## WHAT IS EXPECTED
All of the records are to be reproduced exactly.

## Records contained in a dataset
Content starts

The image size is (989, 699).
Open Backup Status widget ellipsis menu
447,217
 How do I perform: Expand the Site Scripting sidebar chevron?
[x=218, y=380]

Content ends

## EXERCISE ANSWER
The image size is (989, 699).
Open Backup Status widget ellipsis menu
447,217
 How do I perform: Expand the Site Scripting sidebar chevron?
[x=218, y=380]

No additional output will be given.